They say anyone can drive a houseboat on the mighty Mississippi, and they're mostly right.

But when you gather a handful of the people dearest to your heart and rent a houseboat for a weekend in thick, leafy Midwestern bluff country, a certain uneasiness comes with all that floating domesticity: so much to remember, so much to do, so very much house on that boat. Anyone can do this? It's everyone's first question for a reason.

But the answer is yes, once you accept that operating a 55-foot houseboat on the Mississippi is simply like maintaining an apartment, combined with operating a large vehicle, combined with avoiding 3-million-pound barges.

See?
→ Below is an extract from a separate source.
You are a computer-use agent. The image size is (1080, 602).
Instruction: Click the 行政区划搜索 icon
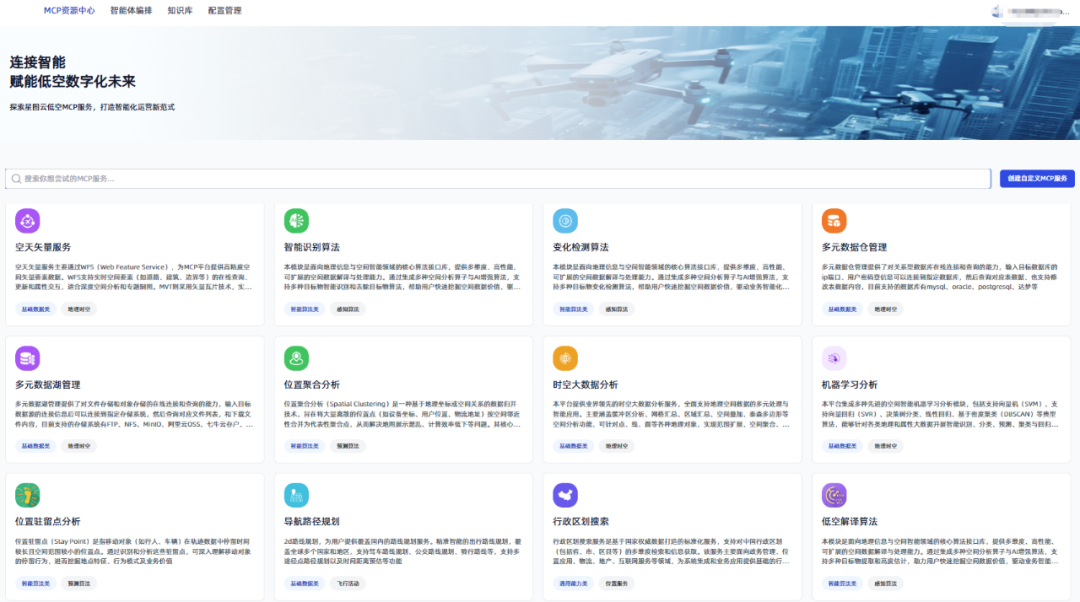(565, 493)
No sweat.

Of the few companies offering houseboat rentals on the Upper Mississippi, we opted for Fun 'N the Sun, just south of Alma, Wis., and arrived there on a Friday night. We loaded three nights' worth of stuff — suitcases and coolers, mostly — onto our floating home, nodding happily at its comforts: electricity, running water, a microwave, a refrigerator, a gas grill on the bow and enough beds to sleep eight. We spent that first night tied to the dock, gladly watching a summer lightning show as dusk fell.

The next morning, a dreadlocked, tattooed 32-year-old named Matt showed up. He is a local guy who is, by his own account, something of a legend in the bluff country houseboating community. We flipped through the binder of instructions, flipped through another binder full of maps, and Matt turned the key. Our living space began gliding across the glassy Mississippi, and in those first moments, there was a shred of surreal joy: Our hotel room would go wherever we chose to take it.
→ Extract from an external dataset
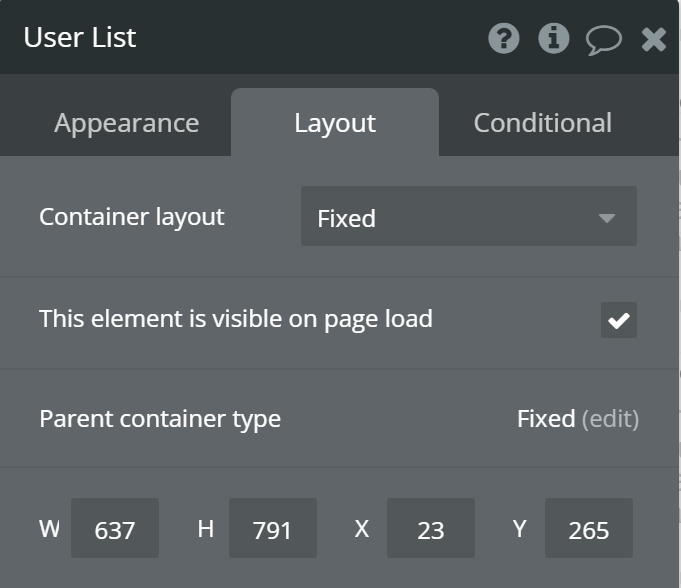Screen dimensions: 681x588
Task: Click the question mark help icon
Action: coord(504,39)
Matt spent 90 minutes with us, discussing every conceivable detail: starting, stopping, avoiding barges, avoiding submerged rocks, passing through locks and dams, operating the CB radio and the all-important how to beach the boat at night so we wouldn't be swept into the river as we slept.

Plenty of people don't want to remember those things. They just want to be on a houseboat, beached, with coolers full of beer. Fun 'N the Sun will do that, steering those people to one of the popular Mississippi River party beaches (accessible only by boat), then come back a few days later to return them to shore.

"Bachelor parties are good for that," Matt said.

Others, it turns out, just can't handle driving the boat. Last summer Matt had to take the keys away from a lawyer who couldn't get his head around how to steer the behemoth.

"He was just so scared of the unknown," Matt said.

In a sense, that turned out to be the key to houseboating: Don't be paralyzed by the unknown. It's a big world out there, and the Mississippi is almost as big. Don't be scared. The boat goes forward and the boat goes backward, and it is your home: your bedroom, your living room, your kitchen and, best of all, your pool.

Confident that I knew what I was doing — probably more than I was — Matt called a boat to pick him up. Just like that he was gone, leaving us four as the proud, underqualified renters of a houseboat. We had nowhere to be and nowhere in mind that we wanted to be. We were already there. So we shrugged and I steered the boat north, careful to stay between the red and green buoys lining the channel. Leave the channel and the houseboat could meet a few rocks.

Slow going

We puttered along at about 5 miles per hour, settling quickly into the simple joy of houseboating on the Mississippi; it's difficult to miss when every window and sliding door is open and a clean summer breeze blasts through.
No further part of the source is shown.